My brothers could be heard sucking noisily on the bones that remained from the meat we had eaten. My sister still had a full plate and was picking at the food slowly like she always did. I had already finished and was licking my fingers with gusto, trying to get all the flavor I could from the meal.

My mother stood and threw the leftovers to the dogs. Snarls and yelps filled the darkening sky as the three dogs fought over the scraps. She then came and sat down and sent my brother to get some mangoes from the nearby tree.

As he ran off to get the fruit, I huddled next to my mother on the one side and my sister hugged close to her on the other side. I stuck my thumb into my mouth and grabbed a handful of my mom’s dress in one chubby hand and settled in to listen.

My older brother came back holding four mangoes clutched to his chest and after handing the mangoes out he settled himself next to my other brother after some pushing and shoving for the spot next to the fire.  My mother waited until we were all settled in and comfortable before she started, her voice rising and falling and changing with each character.

“It was once told…” she started, telling the tale of the wily rabbit who had to outsmart the farmer to get his food.

Her voice was squeaky and sly for the rabbit and loud and booming for the farmer. She took us through the story, her words painting a picture and conjuring the characters into the night sky. We sat, mesmerized by the simple magic of her tongue as she made our hearts leap as we were running with the rabbit and our tempers flare as we discovered the spoiled garden with the farmer. Our hearts were in our throats as each time the farmer got closer and closer to catching the rabbit, me and my sister cheering when he got away and my brothers booing and declaring that next time they would get him.

 As she talked, her voice melding with the noises of the wilderness around us in a harmonious melody that lulled us, my eyes begun to grow drowsy and heavy.
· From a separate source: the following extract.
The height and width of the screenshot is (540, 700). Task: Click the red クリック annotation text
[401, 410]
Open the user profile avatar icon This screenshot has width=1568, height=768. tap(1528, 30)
I battled hard to reach the end with the others but sleep was simply to strong and my mother’s voice much too hypnotizing. Though I never did get to find out if the farmer caught the rabbit or if the rabbit won once and for all, I was given an experience of beauty in its purest form.

Many nights like this would follow, the stories varied but the beauty and purity was still the same. For my young and open mind, the stories were gateways that led to worlds in which I could roam for days on end. Some were scary and made me huddle closer and made my brothers puff out their chests and pretend to be brave. Some were so funny we would be rolling in the dirt, our peals of laughter splitting the quiet night like the ring of a bell. Some, especially the ones about our ancestors were powerful and so inspiring that we sometimes couldn’t help but to holler a war cry into the night and challenge the hidden dangers of the darkness.

For my young and open mind, the stories were gateways that led to worlds in which I could roam for days on end. And roam I did, exploring the vastness of my imagination and continuing stories that we would start. From that day, I have always love the art of storytelling and as I look at my mother who is now tired from working all day and can’t tell stories anymore and see that it is my turn to carry the torch and spread the beauty to the world.